The kids at school pulled off The Wizard of Oz this past weekend with flying colors; the head survived through the show without breaking, and — phew! — it looked amazing on the stage yesterday afternoon. The kids and puppetry crew did a fantastic job with this puppet. I can hardly wait to figure out what we’re going to do next year to top it.

But actually, I can. Between then and now are 200+ days of tai chi, right? That’s actually about when I began working on the head, in December of 2014, around 100 days ago.  And next year, I think, I could build a head in under 50 days.  It would help, really, if I didn’t have other projects to work on; but of course, I will, so it’ll need 100 days to build something new.  Something to remember.

My big challenge at the moment is learning how to achieve a half-hour daily practice.  Today it was 20 minutes exactly, without checking the clock.  I counted breath, and pulled a few other tricks, to try to make my practice last a half-hour; I was short by ten minutes.

Even so, I had a great practice that had me sweating and breathing hard at the end of it.  I did the wu chi stance for about three minutes, and then the same for the san ti stance.  Then Five Golden Coins, followed by the form, twice.

I think about that pair of forms.
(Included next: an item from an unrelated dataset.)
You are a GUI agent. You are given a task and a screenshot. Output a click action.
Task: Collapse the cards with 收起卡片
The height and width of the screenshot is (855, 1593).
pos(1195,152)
The first time was a focus on the breathwork.  The second time I focused on moving through water.  And I think that if I’d done it a third time, focused on footwork, I’d have been at about 30 minutes.  That means that to reach 45 minutes or an hour I’m going to have to do these walkthroughs 2-3 times each — three repetitions focused on moving through water, three on footwork, three on breath… and probably three where I try to put everything together.  It’s less daunting to break it down into segments like that; but it’s also slightly more daunting, too.  I was breathing a little hard at the end of the “move through water” procedure.

Even so, those two walkthroughs were pretty powerful.  While moving through water, you’re making the tai chi form isomorphic — that is, that you’re resisting the forward momentum of your body with your own muscle power in each movement; and you’re resisting with forward movement all of your reversals.  I turn out to be pretty good at this from shoulders out to the fingertips. But doing it with the obliques, on the sides of the body under the arms, or with the abdominals, or with the back… these are incredibly difficult.  We’re not used to engaging our body in these efforts in this way.

It’ll be a bit of a road to drive down before I can do that easily, several times in a row.